To familiarize yourself with the starter code, please take a look at the files in the homework04 directory including:

The topology.json JSON file, which describes the topology of the network. For this assignment we will use a single switch connected to eight hosts with addresses 10.0.1.1, 10.0.1.2, and so on through 10.0.1.8.
The code in switch.p4, which implements a basic source routing scheme, similar to what we’ve seen in previous assignments.
The send.py receive.py, and probe.py scripts, which can be used to test your solutions.

Note that unlike previous assignments, we do not need a controller, as switch.p4 is based on source routing and has no match-action tables.

Next, let’s test that the starter code works:

% make
...
mininet> xterm h1 h2

Then execute ./receive.py in the terminal for h1 and ./send.py 10.0.1.1 "Hello World" in the terminal forh2. You should see that the packet is successfully sent fromh2 to h1`.

Finally, let’s add a simple counter to tabulate the total number of bytes sent to each switch. The v1model.p4 architecture includes the following declarations:

enum CounterType {
    packets,
    bytes,
    packets_and_bytes
}

extern counter {
    counter(bit<32> size, CounterType type);
    void count(in bit<32> index);
}

To complete this exercise, simply instantiate a counter in the MyIngress control, and execute its count method on every packet.

To read the value of the counter, you can use the simple_switch_CLI command-line utility on switch s1. For example, if your program has a counter c, then the command counter_read MyIngress.c will print its value to standard output.

To submit: Rename your solution counter.p4 and submit on CMS.

Exercise 2: Efficient Flow Monitoring

In this exercise, you will develop a more sophisticated monitoring program in P4 that tracks traffic statistics at per-flow granularity. For the purposes of this exercise, you may assume that flows are identified by an IP source-destination pair. Note that even with this simplification, the number of flows grows still quadratically with the number of hosts in the network – e.g., even if we assumed that all hosts have addresses of the form 10.0.1.* there would be 65,025 possible flows! Hence, it would be quite expensive to allocate a counter object for every possible flow, and infeasible in a larger network.
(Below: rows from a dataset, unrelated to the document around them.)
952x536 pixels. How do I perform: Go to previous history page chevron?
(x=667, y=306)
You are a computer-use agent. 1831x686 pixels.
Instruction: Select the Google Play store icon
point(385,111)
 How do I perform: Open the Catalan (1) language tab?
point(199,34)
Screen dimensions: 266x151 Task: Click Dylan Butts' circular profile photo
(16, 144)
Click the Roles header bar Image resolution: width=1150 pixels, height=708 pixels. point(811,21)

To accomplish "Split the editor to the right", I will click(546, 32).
Instead, we will develop an approximate solution based on the count-min sketch data structure we saw in lecture. You can implement a sketch using the hash functions and register objects provided the V1Model architecture.

To answer frequency queries about a particular flow, we will use special probe packets, which have an Ethernet type of 0x9999 followed by an instance of the following header type:

header probe_t {
    bit<32> srcAddr;
    bit<32> dstAddr;
    bit<16> result;   
}

Upon receipt of a packet containing probe header probe, your program should estimate the cumulative size of all packets in the flow from probe.srcAddr to probe.dstAddr and then return the answer by storing the answer in probe.result and forwarding the packet back to the host that issued the query. We have provided a script probe.py that will send and print probe packets.

Implementation Steps

To complete this exericse, you should extend the starter code in switch.p4 as follows:

Add the probe_t header and extend the headers and parser appropriately. Extend the source routing forwarding logic to send probe packets back to the host that sent the query. (Hint: use standard_metadata.ingress_port.)
Develop data structures and operations that implement the functionality of a count-min sketch. For the purposes of this assignment, your sketch should use 3 hash functions (e.g., crc16, csum16 and identity) and registers of size 6.
To estimate packet sizes, you may rely on the totalLen field in the IPv4 header. You do not need to count the traffic generated by the probe packets in the count-min sketch.
Complete your implementation by adding packet sizes to the sketch for non-probe packets and querying the sketch for probe packets.

Testing

To test that your solution is working correctly, you can use the supplied send.py, receive.py, and probe.py scripts.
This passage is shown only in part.